Given records —

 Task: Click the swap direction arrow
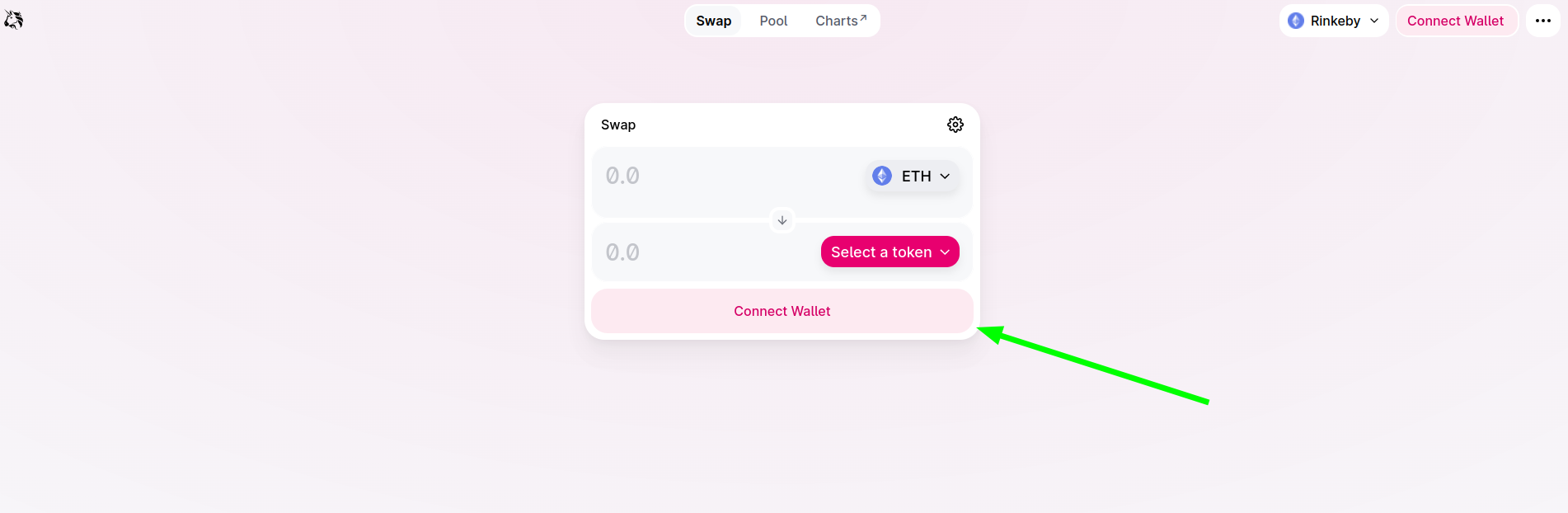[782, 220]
* * *
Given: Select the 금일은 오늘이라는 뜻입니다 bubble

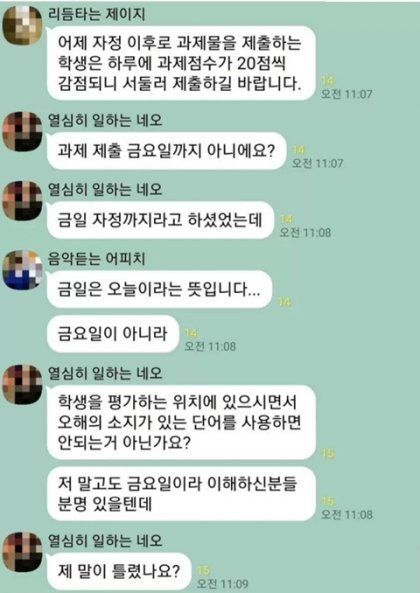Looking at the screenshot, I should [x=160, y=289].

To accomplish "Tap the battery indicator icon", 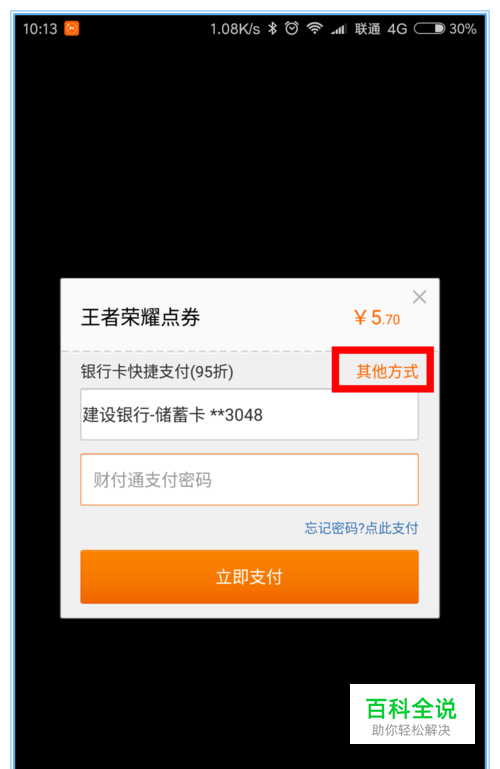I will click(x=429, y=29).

Work to do —
Report each line of the material that contains the word "Task".

Written reply —
 Task: Click the swap direction arrow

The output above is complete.